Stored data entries
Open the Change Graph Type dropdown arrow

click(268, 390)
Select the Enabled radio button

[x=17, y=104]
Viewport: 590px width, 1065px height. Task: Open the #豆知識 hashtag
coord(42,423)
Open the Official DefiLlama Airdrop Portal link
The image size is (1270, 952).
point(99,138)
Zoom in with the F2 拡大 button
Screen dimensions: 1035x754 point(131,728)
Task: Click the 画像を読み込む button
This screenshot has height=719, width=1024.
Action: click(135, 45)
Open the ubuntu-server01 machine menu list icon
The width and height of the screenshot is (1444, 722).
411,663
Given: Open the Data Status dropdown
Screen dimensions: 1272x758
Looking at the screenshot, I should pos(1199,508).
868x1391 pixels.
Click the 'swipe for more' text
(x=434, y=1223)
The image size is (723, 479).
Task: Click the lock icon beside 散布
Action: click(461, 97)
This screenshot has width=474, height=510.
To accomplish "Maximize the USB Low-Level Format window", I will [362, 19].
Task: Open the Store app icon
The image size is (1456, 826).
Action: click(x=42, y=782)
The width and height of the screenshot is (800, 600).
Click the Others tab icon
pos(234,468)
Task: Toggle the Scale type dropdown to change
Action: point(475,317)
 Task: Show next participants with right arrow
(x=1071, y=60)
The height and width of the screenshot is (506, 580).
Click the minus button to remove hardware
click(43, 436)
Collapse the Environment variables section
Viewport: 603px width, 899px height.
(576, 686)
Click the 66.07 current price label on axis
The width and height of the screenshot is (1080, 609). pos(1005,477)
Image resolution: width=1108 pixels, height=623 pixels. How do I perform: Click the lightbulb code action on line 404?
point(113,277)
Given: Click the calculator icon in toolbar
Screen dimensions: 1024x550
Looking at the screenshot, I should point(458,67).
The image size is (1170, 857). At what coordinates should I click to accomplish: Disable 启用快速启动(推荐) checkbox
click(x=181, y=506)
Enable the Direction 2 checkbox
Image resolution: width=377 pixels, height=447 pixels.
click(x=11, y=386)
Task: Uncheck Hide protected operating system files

▶ **Task description**
Beginning at the line with "868x1391 pixels." and stopping after the line with "The width and height of the screenshot is (800, 600).", please write out every line of the data above exactly and nothing else.

▶ **Solution below**
868x1391 pixels.
Click the 'swipe for more' text
(x=434, y=1223)
The image size is (723, 479).
Task: Click the lock icon beside 散布
Action: click(461, 97)
This screenshot has width=474, height=510.
To accomplish "Maximize the USB Low-Level Format window", I will [362, 19].
Task: Open the Store app icon
The image size is (1456, 826).
Action: click(x=42, y=782)
The width and height of the screenshot is (800, 600).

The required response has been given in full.